TEXT FOR ANALYSIS:
•••••

Auburndale is a town in Wood County, Wisconsin, United States. The population was 790 at the 2020 census. The Village of Auburndale is located within the town.

==Geography==
Auburndale is roughly a square, six miles north to south and 5.75 miles east to west. According to the United States Census Bureau, the town has a total area of 32.2 square miles (83.5 km^{2}), all land.

==History==
The outline of the six mile square that would become Auburndale was first surveyed in the summer of 1851 by a crew working for the U.S. government. In November and December 1852 another crew marked its section corners, walking through the woods and wading the streams, measuring with chain and compass. When done, the deputy surveyor filed this general description:
This Township contains no Marshes. It is generally heavily timbered chiefly with Hemlock, Sugar Yellow Birch, and Rock Elm. White Pine abounds on Mill Creek and some of the head Branches of the Little O'Plane. The surface is generally level about half is hardwood land where the soil is first and second rate. Mill Creek runs across the southwest corner of the Township and the north branch of the Little O'Plane rises in this township and runs out on the north side. They are both rapid streams but all the banks are too low for Mill purposes. Local attraction exists nearly all over the Township, but is strongest near the center. There are no improvements in the Township.

•••••

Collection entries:
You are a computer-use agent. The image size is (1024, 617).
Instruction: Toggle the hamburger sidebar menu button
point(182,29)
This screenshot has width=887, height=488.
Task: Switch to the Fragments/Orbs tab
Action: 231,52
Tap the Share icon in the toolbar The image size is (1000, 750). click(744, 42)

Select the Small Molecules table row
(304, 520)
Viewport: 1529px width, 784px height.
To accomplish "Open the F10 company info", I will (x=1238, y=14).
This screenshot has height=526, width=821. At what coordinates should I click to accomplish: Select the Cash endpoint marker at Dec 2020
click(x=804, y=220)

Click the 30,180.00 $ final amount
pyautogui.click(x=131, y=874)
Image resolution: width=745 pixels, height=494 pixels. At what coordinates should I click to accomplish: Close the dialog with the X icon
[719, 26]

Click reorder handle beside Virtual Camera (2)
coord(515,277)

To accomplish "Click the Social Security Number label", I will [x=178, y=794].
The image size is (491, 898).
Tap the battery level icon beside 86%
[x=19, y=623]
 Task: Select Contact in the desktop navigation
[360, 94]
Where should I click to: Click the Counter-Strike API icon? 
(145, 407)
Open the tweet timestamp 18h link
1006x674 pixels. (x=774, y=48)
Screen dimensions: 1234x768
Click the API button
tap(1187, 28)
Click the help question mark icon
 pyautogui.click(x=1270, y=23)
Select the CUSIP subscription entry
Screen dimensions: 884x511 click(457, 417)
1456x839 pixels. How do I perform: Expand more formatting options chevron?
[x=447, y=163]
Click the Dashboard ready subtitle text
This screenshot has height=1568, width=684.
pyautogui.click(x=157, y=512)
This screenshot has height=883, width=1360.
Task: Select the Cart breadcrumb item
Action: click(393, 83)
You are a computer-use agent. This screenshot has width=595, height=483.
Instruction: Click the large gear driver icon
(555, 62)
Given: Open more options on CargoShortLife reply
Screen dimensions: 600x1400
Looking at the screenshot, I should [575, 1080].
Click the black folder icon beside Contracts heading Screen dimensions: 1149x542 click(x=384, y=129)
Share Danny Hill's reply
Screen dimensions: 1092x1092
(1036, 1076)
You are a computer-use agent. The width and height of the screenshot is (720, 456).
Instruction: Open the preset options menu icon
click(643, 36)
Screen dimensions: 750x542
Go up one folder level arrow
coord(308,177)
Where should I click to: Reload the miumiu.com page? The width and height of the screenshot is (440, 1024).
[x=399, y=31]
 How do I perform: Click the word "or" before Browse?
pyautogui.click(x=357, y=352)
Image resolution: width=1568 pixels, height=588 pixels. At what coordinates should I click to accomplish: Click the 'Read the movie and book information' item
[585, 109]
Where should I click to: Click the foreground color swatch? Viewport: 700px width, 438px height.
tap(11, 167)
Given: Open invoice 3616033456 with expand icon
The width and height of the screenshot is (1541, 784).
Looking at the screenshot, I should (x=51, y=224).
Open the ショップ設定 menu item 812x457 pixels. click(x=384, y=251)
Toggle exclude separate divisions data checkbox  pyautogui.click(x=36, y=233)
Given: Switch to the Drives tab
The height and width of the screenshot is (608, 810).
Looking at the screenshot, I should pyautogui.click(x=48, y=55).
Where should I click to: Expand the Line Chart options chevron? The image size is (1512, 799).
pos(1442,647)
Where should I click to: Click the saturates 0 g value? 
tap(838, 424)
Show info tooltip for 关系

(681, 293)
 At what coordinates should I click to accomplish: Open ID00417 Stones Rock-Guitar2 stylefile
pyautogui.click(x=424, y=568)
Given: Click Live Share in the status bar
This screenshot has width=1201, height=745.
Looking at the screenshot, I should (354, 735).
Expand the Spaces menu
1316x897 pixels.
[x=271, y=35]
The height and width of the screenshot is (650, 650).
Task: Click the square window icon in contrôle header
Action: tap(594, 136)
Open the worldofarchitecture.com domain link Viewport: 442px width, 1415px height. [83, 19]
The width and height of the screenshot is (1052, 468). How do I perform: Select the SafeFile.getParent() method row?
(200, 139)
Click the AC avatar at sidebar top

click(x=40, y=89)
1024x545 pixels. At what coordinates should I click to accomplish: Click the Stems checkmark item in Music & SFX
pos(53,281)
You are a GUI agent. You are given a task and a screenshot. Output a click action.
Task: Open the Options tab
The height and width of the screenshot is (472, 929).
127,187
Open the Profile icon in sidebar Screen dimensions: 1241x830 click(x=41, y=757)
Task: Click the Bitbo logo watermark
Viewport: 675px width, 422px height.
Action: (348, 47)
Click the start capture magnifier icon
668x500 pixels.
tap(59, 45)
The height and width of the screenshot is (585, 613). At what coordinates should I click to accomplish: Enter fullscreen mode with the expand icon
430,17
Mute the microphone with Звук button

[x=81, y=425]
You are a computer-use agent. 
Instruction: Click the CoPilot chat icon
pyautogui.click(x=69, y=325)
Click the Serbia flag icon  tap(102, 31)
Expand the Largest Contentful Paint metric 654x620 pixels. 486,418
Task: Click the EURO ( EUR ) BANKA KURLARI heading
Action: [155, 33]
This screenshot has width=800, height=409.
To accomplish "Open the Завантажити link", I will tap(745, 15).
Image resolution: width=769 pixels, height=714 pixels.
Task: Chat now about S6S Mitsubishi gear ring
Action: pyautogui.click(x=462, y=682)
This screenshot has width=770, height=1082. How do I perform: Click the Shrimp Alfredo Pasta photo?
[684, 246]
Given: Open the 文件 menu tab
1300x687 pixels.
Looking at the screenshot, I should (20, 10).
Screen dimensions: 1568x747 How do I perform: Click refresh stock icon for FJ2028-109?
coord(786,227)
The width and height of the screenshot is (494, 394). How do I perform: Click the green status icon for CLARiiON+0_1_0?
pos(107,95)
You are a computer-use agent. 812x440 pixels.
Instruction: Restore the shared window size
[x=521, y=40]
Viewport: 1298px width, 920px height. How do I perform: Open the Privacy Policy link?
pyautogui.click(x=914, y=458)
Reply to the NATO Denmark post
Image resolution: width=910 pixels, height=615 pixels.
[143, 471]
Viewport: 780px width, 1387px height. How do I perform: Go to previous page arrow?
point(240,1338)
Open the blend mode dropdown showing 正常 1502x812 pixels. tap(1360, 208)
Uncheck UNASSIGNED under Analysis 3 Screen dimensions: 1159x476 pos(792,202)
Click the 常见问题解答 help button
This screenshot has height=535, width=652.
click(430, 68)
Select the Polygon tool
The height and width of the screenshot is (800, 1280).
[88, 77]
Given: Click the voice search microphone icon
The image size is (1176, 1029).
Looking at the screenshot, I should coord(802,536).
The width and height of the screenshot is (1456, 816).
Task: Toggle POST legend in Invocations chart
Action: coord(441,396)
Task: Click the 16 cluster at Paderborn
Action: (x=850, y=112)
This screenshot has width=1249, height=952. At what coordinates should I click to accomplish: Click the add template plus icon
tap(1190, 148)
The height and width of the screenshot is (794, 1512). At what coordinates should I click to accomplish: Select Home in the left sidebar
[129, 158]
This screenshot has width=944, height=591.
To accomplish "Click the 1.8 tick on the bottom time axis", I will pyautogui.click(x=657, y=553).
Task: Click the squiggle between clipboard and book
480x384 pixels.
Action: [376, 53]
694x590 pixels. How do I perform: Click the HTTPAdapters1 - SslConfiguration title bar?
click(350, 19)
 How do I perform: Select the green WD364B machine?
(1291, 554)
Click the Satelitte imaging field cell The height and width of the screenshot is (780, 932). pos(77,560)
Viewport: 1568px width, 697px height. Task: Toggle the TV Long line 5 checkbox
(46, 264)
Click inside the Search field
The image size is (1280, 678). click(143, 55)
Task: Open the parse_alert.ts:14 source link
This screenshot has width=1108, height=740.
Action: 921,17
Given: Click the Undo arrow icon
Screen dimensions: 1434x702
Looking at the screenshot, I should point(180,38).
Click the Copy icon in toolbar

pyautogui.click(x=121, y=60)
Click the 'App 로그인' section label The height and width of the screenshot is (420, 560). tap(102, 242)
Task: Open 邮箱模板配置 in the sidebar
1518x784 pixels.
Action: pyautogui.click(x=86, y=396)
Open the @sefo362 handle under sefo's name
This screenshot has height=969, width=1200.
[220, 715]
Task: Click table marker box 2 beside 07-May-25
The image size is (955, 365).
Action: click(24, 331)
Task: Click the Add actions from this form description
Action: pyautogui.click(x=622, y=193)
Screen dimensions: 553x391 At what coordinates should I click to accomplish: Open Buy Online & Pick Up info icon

•••••

TASKS AND EXERCISES:
a. Answer these questions from the text about Auburndale, each on its own line:
(i) What was the town's population at the 2020 census?
(ii) When was the outline of the six mile square first surveyed?
(iii) Which creek runs across the southwest corner of the township?
b. Using the text about Auburndale, say whether each statement agrees with it:
(i) Part of the town's total area is water.
(ii) The deputy surveyor reported marshes in the township.
(iii) A crew marked the section corners in November and December 1852.
c. From the text about Auburndale, copy out the passage starting at "Auburndale is a" and ending at "within the town.".

ANSWERS TO THE PROBLEMS:
a.
(i) 790
(ii) In the summer of 1851
(iii) Mill Creek

b.
(i) No: "the town has a total area of 32.2 square miles (83.5 km^{2}), all land."
(ii) No: "This Township contains no Marshes."
(iii) Yes: "In November and December 1852 another crew marked its section corners"

c.
Auburndale is a town in Wood County, Wisconsin, United States. The population was 790 at the 2020 census. The Village of Auburndale is located within the town.